━━━ Records to process ━━━

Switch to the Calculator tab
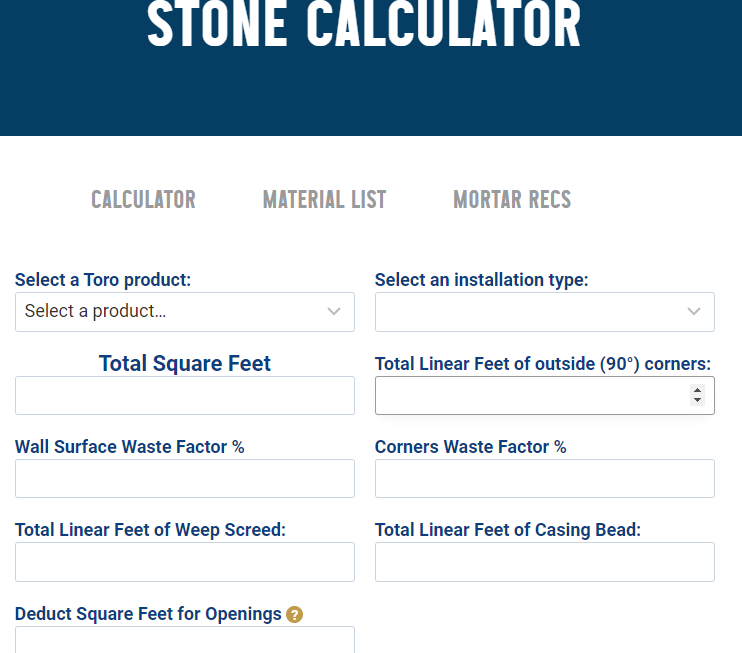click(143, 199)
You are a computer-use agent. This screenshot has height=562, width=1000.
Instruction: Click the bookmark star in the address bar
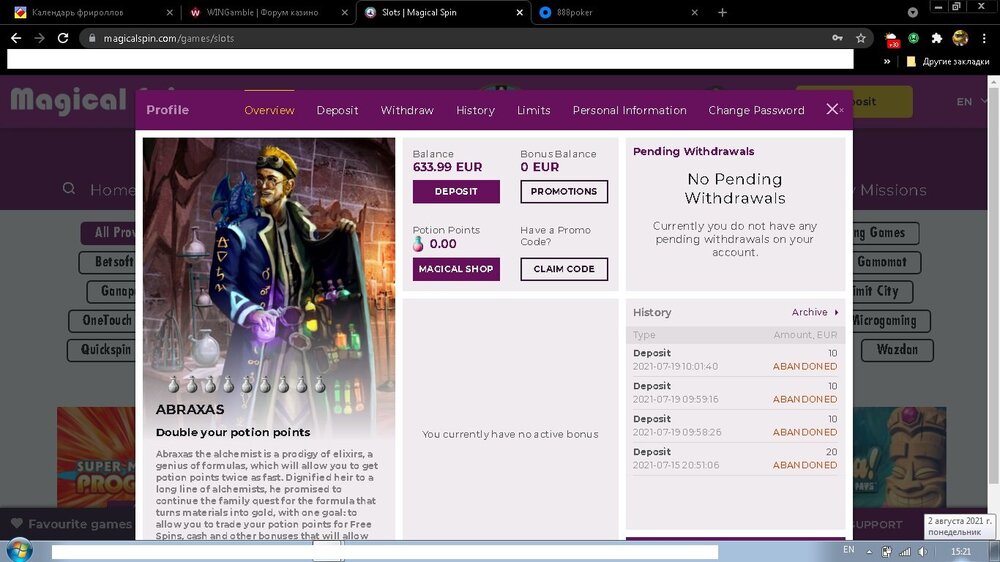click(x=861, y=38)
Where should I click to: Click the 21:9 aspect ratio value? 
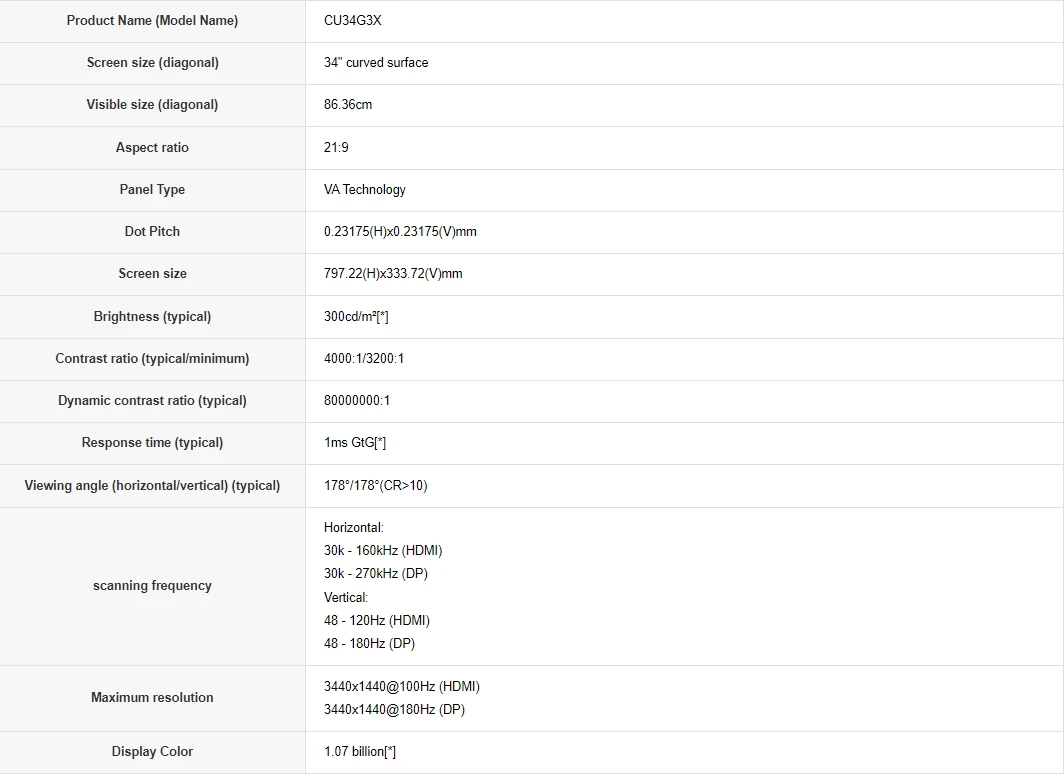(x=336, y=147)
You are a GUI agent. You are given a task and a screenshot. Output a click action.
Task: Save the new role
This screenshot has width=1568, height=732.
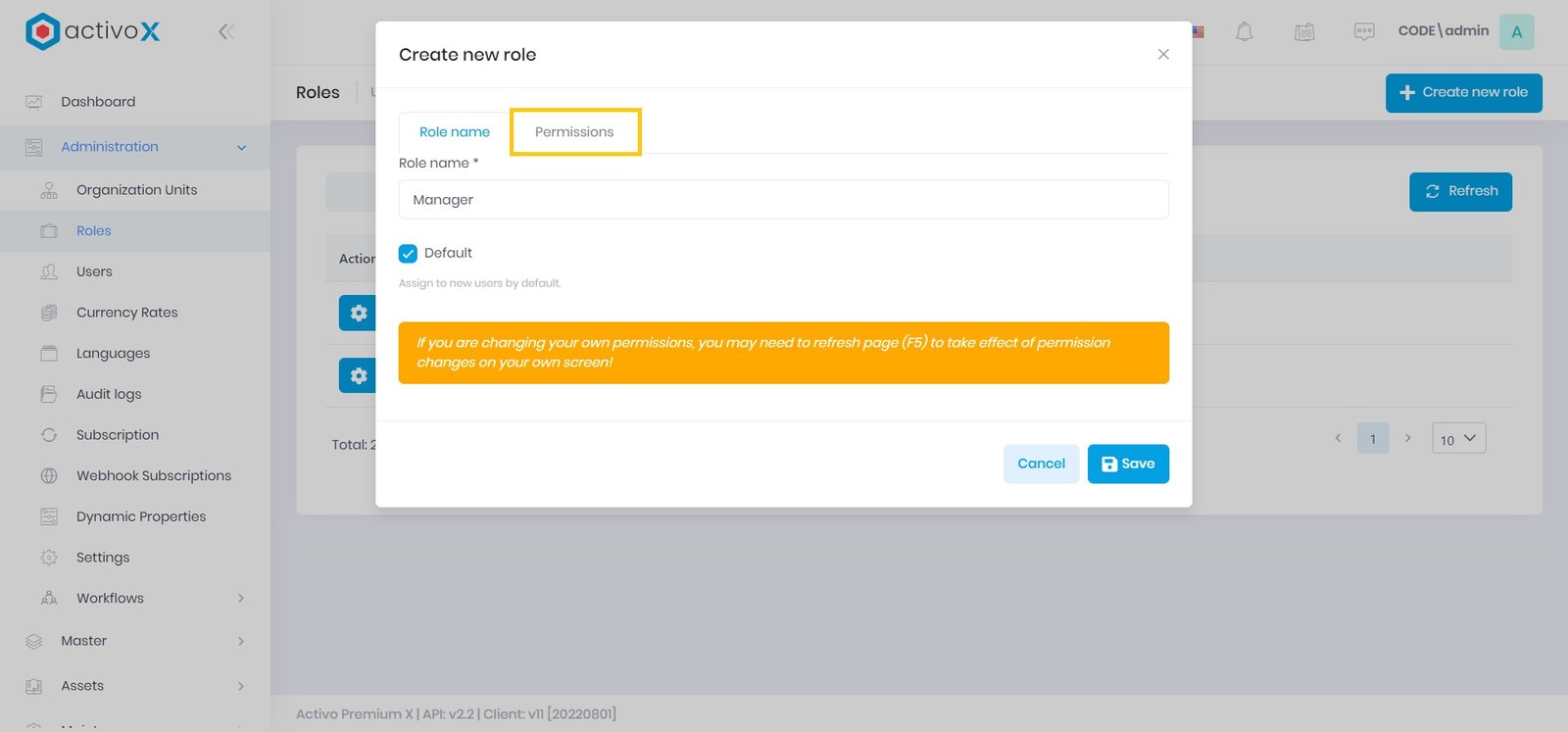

━━━

• _Objective_
Can you copy out every row above word for word, leaving out the pictures?

• _Result below_
Switch to the Calculator tab
click(143, 199)
You are a computer-use agent. This screenshot has height=562, width=1000.
Instruction: Click the bookmark star in the address bar
click(x=861, y=38)
Where should I click to: Click the 21:9 aspect ratio value? 
(x=336, y=147)
You are a GUI agent. You are given a task and a screenshot. Output a click action.
Task: Save the new role
This screenshot has width=1568, height=732.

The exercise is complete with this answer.